■ **MATERIAL SUPPLIED**:
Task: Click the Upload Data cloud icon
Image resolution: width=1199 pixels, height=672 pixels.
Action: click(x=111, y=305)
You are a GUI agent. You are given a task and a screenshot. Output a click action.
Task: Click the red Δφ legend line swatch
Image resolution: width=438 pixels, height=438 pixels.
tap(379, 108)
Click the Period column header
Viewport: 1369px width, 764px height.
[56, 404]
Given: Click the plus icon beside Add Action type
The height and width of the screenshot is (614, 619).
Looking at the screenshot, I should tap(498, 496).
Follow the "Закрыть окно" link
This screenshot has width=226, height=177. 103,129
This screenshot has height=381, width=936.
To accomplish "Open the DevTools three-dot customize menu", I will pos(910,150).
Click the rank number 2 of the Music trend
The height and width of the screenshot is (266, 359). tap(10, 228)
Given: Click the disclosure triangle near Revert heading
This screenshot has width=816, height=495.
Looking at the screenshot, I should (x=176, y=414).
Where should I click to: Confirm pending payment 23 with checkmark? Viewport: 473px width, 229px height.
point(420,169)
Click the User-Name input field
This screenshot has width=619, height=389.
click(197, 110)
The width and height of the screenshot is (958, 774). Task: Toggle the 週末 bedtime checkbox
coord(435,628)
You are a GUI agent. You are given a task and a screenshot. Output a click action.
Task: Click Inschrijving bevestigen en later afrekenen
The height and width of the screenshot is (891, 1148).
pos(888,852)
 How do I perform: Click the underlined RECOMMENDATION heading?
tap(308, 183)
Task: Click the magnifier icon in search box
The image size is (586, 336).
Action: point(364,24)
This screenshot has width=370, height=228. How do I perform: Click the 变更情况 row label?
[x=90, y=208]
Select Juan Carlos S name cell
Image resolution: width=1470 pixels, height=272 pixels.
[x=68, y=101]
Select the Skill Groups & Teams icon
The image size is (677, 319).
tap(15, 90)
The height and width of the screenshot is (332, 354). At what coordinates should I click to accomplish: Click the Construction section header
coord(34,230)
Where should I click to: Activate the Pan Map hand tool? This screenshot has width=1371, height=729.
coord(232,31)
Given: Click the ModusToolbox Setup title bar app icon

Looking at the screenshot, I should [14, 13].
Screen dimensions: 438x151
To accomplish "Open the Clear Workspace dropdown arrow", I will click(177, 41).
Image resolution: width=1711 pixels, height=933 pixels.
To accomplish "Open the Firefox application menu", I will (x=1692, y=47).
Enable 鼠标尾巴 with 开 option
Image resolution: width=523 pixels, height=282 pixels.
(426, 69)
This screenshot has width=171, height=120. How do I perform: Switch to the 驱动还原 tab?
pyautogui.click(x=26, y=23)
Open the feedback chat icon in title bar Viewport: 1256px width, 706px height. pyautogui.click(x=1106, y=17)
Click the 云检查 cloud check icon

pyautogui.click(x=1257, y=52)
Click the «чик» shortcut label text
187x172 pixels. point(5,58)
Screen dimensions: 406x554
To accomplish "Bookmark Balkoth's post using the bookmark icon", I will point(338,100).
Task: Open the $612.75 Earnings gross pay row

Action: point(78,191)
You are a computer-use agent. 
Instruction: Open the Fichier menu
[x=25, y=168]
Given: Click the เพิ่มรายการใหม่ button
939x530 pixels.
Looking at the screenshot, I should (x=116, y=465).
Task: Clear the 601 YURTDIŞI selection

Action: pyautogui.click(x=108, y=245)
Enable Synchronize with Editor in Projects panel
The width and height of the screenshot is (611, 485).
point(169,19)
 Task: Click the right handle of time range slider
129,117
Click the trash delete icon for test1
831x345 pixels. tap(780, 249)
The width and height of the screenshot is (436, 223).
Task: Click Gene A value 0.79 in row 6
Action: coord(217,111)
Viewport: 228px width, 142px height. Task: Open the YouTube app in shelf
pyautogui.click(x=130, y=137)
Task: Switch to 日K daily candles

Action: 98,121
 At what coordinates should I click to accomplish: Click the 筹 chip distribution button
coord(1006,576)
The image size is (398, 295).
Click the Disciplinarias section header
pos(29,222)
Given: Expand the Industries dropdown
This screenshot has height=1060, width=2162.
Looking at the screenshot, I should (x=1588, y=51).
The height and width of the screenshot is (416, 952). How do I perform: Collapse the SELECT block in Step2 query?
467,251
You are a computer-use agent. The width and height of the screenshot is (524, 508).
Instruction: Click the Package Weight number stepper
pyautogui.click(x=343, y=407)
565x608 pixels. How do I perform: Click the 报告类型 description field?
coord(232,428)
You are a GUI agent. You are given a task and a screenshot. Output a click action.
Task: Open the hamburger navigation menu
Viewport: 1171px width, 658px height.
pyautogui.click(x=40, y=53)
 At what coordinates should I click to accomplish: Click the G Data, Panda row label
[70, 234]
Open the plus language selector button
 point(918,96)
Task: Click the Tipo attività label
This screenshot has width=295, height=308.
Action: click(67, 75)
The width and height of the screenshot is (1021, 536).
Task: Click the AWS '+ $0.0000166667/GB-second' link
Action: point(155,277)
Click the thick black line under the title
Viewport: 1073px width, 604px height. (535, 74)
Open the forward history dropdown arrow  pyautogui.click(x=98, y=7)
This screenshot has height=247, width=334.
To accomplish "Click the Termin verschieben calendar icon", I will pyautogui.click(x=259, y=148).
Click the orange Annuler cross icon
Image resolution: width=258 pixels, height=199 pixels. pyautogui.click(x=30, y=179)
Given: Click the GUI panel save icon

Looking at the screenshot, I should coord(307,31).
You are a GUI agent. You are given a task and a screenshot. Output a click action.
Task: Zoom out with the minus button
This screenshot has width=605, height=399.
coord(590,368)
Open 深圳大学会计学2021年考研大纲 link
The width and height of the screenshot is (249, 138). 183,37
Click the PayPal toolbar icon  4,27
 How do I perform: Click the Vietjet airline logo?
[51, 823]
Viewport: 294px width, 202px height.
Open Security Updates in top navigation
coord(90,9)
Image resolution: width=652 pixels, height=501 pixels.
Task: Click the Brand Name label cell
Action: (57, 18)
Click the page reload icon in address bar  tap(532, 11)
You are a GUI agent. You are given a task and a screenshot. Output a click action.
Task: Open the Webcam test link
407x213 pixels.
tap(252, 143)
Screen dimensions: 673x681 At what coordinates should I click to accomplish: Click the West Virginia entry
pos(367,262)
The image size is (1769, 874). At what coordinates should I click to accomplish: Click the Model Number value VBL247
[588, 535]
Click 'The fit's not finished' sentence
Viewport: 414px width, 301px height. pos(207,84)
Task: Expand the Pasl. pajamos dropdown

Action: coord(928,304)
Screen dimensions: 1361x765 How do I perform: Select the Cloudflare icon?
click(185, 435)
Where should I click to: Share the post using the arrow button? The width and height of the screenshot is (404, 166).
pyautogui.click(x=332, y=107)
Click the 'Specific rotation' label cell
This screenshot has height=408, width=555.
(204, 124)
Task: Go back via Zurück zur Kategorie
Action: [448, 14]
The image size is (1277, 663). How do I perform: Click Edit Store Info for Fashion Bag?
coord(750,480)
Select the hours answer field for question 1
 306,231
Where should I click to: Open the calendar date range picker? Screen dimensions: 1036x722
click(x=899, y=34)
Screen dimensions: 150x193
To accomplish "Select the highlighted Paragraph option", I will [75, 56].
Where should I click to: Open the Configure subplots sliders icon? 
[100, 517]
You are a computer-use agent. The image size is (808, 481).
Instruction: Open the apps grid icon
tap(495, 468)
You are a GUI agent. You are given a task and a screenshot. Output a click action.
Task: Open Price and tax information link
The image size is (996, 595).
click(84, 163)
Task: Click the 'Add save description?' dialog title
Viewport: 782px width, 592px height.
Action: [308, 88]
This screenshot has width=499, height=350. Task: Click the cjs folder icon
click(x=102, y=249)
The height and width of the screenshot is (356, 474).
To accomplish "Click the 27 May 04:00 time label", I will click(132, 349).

■ **WHAT YOU SHOULD DO**:
Exact copies of the lines from the one with "Where should I click to: Open the Configure" through the final line of the listing should be returned, and no other lines.

■ **OUTPUT OF THE EXERCISE**:
Where should I click to: Open the Configure subplots sliders icon? 
[100, 517]
You are a computer-use agent. The image size is (808, 481).
Instruction: Open the apps grid icon
tap(495, 468)
You are a GUI agent. You are given a task and a screenshot. Output a click action.
Task: Open Price and tax information link
The image size is (996, 595).
click(84, 163)
Task: Click the 'Add save description?' dialog title
Viewport: 782px width, 592px height.
Action: [308, 88]
This screenshot has width=499, height=350. Task: Click the cjs folder icon
click(x=102, y=249)
The height and width of the screenshot is (356, 474).
To accomplish "Click the 27 May 04:00 time label", I will click(132, 349).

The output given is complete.